Omiš is a small town and harbor in Central Dalmatian located between Split and Makarska, situated in the mouth of the Cetina river and surrounded with massive gorges. In the past, Omiš was notorious because of the pirates of Omiš whose ships were a centuries-long symbol of retaliation, courage and strength. The evidence of proud and turbulent Omiš history can be found on every corner of the Omiš Riviera. Omiš churches and Omiš fortresses are silent stone reminders of the power and the might of infamous Omiš pirates. Today, Omiš is one of the most beautiful places of Croatia’s Adriatic Coast.

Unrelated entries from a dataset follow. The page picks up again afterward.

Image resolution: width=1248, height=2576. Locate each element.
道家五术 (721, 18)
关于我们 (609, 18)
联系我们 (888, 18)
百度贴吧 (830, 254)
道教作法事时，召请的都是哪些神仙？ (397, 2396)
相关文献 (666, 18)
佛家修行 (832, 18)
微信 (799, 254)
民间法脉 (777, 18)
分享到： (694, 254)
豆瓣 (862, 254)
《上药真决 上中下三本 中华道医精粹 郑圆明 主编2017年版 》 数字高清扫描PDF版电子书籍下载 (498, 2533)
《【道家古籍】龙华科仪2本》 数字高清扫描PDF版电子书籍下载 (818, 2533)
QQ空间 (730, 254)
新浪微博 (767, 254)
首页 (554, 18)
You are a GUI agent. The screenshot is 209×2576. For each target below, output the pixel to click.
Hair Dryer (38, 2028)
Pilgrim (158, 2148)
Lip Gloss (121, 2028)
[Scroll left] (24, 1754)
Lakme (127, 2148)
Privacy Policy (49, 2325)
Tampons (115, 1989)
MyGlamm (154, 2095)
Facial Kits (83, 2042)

Brač is famous for two things: its radiant white stone, from which Diocletian’s Palace in Split and the White House in Washington, DC (oh, yes!) are made, and Zlatni Rat, the long pebbly beach at Bol that sticks out lasciviously into the Adriatic and adorns 90% of Croatia’s tourism posters. It’s the largest island in central Dalmatia, with two towns, several sleepy villages and a dramatic Mediterranean landscape of steep cliffs, inky waters and pine forests. The interior of the island is full of piles of rocks – the result of the back-breaking labor of women who, over hundreds of years, gathered the rocks in order to prepare the land for the cultivation of vineyards and olive, fig, almond, and sour-cherry orchards.
Hvar is a city and port on the island of Hvar, part of Split-Dalmatia County, Croatia. The municipality has a population of 4,251 while the city itself is inhabited by 3,771 people, making it the largest settlement on the island of Hvar.
Bisevo (Blue Cave)
Biševo is famous for its inlets and caves, such as Modra Špilja (the Blue Cave) of the Balun Cove, accessible only by a boat.
The island of Vis was once a strategic naval Yugoslav base and closed to the public. Due to this isolation, Vis has a special charm – “the Mediterranean as it once was” – making it really interesting to visit. Situated on the northern side of the island, Vis has developed near the remains of the ancient Issa, first urban center in Croatia.
The island of Korčula is best known as the birthplace of Marco Polo. Korčula is an enchanting destination surrounded by walls, and one of the best preserved medieval cities in the Mediterranean. Korčula has an abundant choice of restaurants, and there are numerous bars and clubs for those looking for evening entertainment.
Although Mljet isn’t a very large island, it is one of the gems of the Croatian coast. The legend says Greek hero Odysseus spent years on this island when he was captured by the nymph Calypso. That is why if you are looking for a respite from more heavily traveled areas of the country we recommend you give this paradise along the Adriatic islands a look.
Slano is a small town located north of Dubrovnik, known for the many Greek and Roman ruins that surround it. The town is a picturesque destination, with its beaches, historical monuments, ample olive groves in its outskirts, and the beautiful bay that it resides in.
Escape the hectic city of Dubrovnik and explore three magnificent islands that together form the Elaphite Islands. Lopud, Sipan, and Kolocep are unique and each contains beauty and history of their own. These islands attract a great number of tourists due to their close proximity to Dubrovnik and aesthetic charm. It is possible to visit them as a half-day or full-day private excursion from Dubrovnik. Enjoy visiting these islands, with a speedboat or yacht as well as having the opportunity to explore hidden bays and sea caves, or go ater tubing, snorkeling or fishing along the way.
Walls are built to protect treasures, and, in Dubrovnik, this is particularly accurate, with 1,940 meters of stone surrounding one of the world’s most beautiful cities. As George Bernard Shaw stated: “If you want to see heaven on Earth, come to Dubrovnik”. “The Pearl of the Adriatic” has captivated and seduced kings and artists for centuries with its immaculate medieval architecture.